In a lengthy jeremiad on the state of modern industrial American filmmaking, called The Day the Movies Died, writer Mike Harris asked, “How did Hollywood get here? There’s no overarching theory, no readily identifiable villain, no single moment to which the current combination of caution, despair and underachievement that defines studio thinking can be traced. But let’s pick one anyway: Top Gun.”
This may have been unfair—it’s hard to determine the onset of any pathology, and even harder when it comes to culture, but you could see Harris’s point. Top Gun afterburned its way into cinemas in 1986, devoid of sense, accuracy and anything resembling balance. It was perhaps the most American film ever made, and its real star—Tom Cruise notwithstanding—was Ronald Reagan, whose weltschmerz was all over the screen: high-flying F-14 Tomcats; Maverick’s go-it-alone ethos; Meg Ryan.
“The man calling the shots may have been Tony Scott, but the film’s real auteurs,” wrote Harris, “were producers Don Simpson and Jerry Bruckheimer, two men who pioneered the ‘high-concept’ blockbuster—films for which the trailer or even the tagline told the story instantly. At their most basic, their movies weren’t movies; they were pure product—stitched-together amalgams of amphetamine action beats, star casting, music videos and a diamond-hard laminate of technological adrenaline all designed to distract you from their lack of internal coherence, narrative credibility, or recognizable human qualities. They were rails of celluloid cocaine with only one goal: the transient heightening of sensation.”

_EXTRACTED MATERIAL_.
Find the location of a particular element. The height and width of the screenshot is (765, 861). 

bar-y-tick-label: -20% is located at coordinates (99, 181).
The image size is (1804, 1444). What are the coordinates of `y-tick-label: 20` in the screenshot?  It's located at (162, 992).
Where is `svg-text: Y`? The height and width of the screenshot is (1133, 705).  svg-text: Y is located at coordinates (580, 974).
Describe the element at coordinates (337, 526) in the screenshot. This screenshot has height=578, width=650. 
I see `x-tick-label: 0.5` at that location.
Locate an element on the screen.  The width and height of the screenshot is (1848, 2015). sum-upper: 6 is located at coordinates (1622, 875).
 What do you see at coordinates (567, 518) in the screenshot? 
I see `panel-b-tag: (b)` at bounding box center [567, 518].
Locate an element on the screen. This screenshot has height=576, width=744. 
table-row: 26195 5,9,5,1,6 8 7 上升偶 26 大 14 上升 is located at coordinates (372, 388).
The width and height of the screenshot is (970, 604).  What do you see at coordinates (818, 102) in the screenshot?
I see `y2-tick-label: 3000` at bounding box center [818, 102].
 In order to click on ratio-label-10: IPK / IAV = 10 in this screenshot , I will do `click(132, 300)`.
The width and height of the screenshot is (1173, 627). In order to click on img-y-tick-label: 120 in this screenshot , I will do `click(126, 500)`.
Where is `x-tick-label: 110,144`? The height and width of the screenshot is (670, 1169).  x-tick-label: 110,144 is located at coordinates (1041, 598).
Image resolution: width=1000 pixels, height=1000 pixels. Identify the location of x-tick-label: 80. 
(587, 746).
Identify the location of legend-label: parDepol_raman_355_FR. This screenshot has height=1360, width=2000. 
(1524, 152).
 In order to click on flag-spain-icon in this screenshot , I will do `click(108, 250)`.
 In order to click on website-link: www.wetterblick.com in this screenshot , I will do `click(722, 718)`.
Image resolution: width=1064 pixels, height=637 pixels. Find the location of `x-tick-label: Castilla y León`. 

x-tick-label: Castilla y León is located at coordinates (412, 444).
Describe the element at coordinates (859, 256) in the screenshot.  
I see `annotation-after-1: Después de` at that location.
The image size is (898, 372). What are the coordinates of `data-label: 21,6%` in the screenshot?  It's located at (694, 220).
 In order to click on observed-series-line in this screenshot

_WORK REQUIRED_.
Reproduce the passage about Top Gun and the decline of Hollywood filmmaking word for word, keeping every sentence, quotation, and punctuation mark unchanged.

_ANSWER FOR THE TASK_.
In a lengthy jeremiad on the state of modern industrial American filmmaking, called The Day the Movies Died, writer Mike Harris asked, “How did Hollywood get here? There’s no overarching theory, no readily identifiable villain, no single moment to which the current combination of caution, despair and underachievement that defines studio thinking can be traced. But let’s pick one anyway: Top Gun.”
This may have been unfair—it’s hard to determine the onset of any pathology, and even harder when it comes to culture, but you could see Harris’s point. Top Gun afterburned its way into cinemas in 1986, devoid of sense, accuracy and anything resembling balance. It was perhaps the most American film ever made, and its real star—Tom Cruise notwithstanding—was Ronald Reagan, whose weltschmerz was all over the screen: high-flying F-14 Tomcats; Maverick’s go-it-alone ethos; Meg Ryan.
“The man calling the shots may have been Tony Scott, but the film’s real auteurs,” wrote Harris, “were producers Don Simpson and Jerry Bruckheimer, two men who pioneered the ‘high-concept’ blockbuster—films for which the trailer or even the tagline told the story instantly. At their most basic, their movies weren’t movies; they were pure product—stitched-together amalgams of amphetamine action beats, star casting, music videos and a diamond-hard laminate of technological adrenaline all designed to distract you from their lack of internal coherence, narrative credibility, or recognizable human qualities. They were rails of celluloid cocaine with only one goal: the transient heightening of sensation.”